◆ REQUIRED WORK ◆
Of the entries that follow, how many lines hold the string "Task"? Write the number and nothing more.

- - - - - - -

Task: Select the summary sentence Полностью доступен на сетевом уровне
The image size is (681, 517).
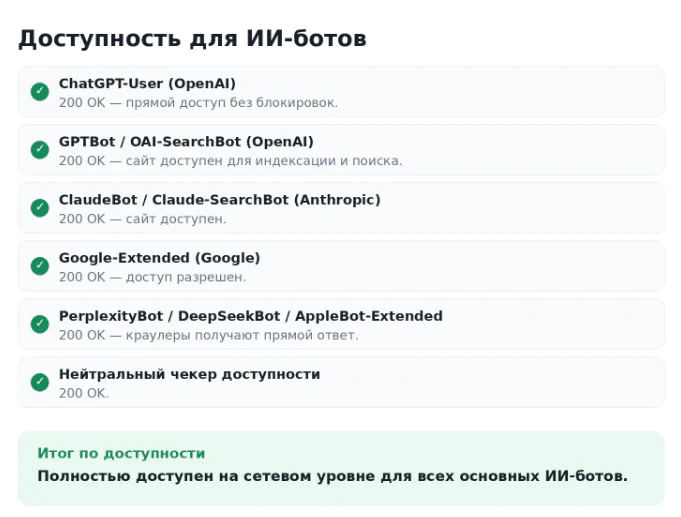Action: click(x=333, y=477)
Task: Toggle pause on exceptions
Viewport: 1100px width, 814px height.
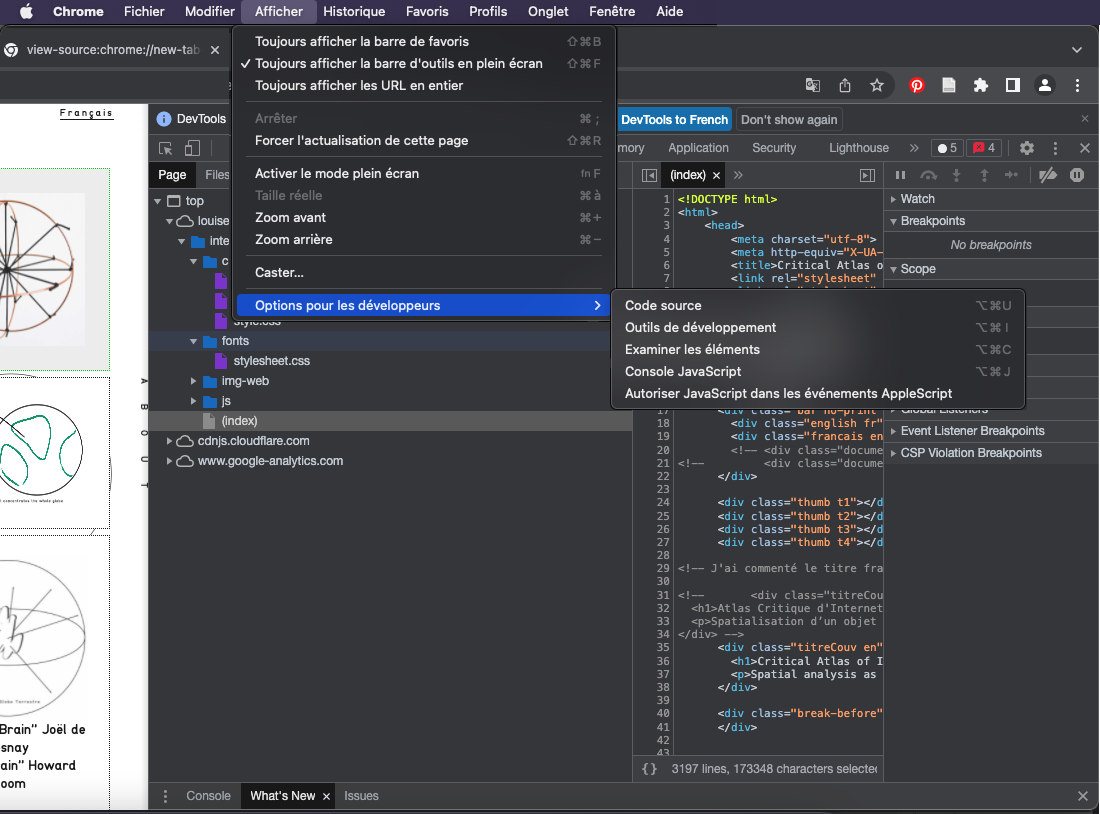Action: coord(1077,175)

- - - - - - -

◆ RESULT BELOW ◆
2